Basically what I do is draw character’s, storyboards, and posters for movies and television shows I dream about making one day. My Instagram and Behance page is sort of like a manifestation/vision board for me. You can feel the excitement and passion in the art, which in turn I’ve noticed gets other people excited as well. What sets my art apart or makes it unique is, there is a certain aesthetic to it that portrays animated black people in a way that gets people excited. It’s part goofy, part appealing, part touching. Black people don’t get a lot of animated shows or movies that portray that black experience in a magical sort of way. We get sick of the trauma movies, and the white savior period pieces. We just want something that authentically portrays the black experience and at the same time something that is simply just plain fun. I am most proud of how far a passion project of mine has come. It is called “Smoke Town” and it will be a love letter to my hometown Louisville, Kentucky. That is all I can say about it right now without spilling the beans. I came up with the show when I was in 6th grade. I would always draw the characters all over my tests, and work. I have truly always manifested it to become a big amazing animated show. At the time, a piece of me wondered if my creative side was just a phase that I would one day grow out of but I only just kept growing into it more and more. I am not where I would like to be yet and would not consider “West End Productions” (my production company) to be professional yet but I am working to get there for sure. A lot of work needs to be put in but it will get there. I am constantly growing and maturing as a person and my vision will only grow and mature with me.

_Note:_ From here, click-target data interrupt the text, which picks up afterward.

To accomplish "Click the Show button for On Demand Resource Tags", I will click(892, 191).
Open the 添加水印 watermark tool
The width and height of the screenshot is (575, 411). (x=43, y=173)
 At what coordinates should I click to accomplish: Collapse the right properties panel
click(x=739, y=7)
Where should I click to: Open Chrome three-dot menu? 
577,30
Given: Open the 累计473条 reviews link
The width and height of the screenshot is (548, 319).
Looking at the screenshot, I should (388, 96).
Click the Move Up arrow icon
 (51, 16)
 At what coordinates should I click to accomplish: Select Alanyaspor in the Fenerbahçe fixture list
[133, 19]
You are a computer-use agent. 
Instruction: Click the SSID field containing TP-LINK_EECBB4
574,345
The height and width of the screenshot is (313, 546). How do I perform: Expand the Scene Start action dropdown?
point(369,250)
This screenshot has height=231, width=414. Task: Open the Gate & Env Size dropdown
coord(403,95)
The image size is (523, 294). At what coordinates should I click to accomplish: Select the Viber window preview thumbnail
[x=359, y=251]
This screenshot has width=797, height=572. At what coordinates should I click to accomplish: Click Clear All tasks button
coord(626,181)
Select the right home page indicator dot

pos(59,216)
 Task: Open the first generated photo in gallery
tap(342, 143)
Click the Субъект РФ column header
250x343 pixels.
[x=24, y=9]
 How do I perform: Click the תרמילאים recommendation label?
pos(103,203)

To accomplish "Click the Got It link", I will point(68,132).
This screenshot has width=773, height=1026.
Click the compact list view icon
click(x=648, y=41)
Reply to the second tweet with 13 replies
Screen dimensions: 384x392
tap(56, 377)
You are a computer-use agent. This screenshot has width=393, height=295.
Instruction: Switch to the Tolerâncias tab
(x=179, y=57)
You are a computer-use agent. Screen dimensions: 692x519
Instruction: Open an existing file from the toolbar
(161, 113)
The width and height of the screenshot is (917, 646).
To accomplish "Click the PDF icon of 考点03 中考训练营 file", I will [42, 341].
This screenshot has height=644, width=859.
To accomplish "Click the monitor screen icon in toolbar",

Shoutout is all about shouting out others who you feel deserve additional recognition and exposure. Who would you like to shoutout?
The old term “it takes a village” is really the first thing that comes to my mind with this question. Of course I have to shoutout God because without him none of this is possible, I owe any sort of my success to him and everyone that I’ve come to meet along my life path. The good apple’s and the bad apples, they both have shaped me. My parents were always loving and supportive, and they truly let me watch just about anything I wanted to watch as long as I didn’t act out from them. Their whole thing was, they didn’t want to hide me from the way the world really works as a kid. They felt that was a crippling thing to do to a kid. A major shoutout to my sisters and grandmothers who would always watch movies with me as a child over and over. I want to shoutout all the friends that would read my scripts no matter how bad they are, the friends that would compliment my art, that friends that simply just delivered acts of kindness to me. I want to shoutout all the teachers and coaches in my life that along with my mother, father, grandparents, aunts, uncles, cousins helped shaped me into the man I am today. I truly won the family lottery. I could never take sole credit for my success or gain any sort of ego because you never know who’s been praying for you and how long they’ve been doing it. It really takes a village to raise a young boy and a young girl. It takes a even bigger village when that young boy or girl is black. I’m thankful to everyone. Truly thankful.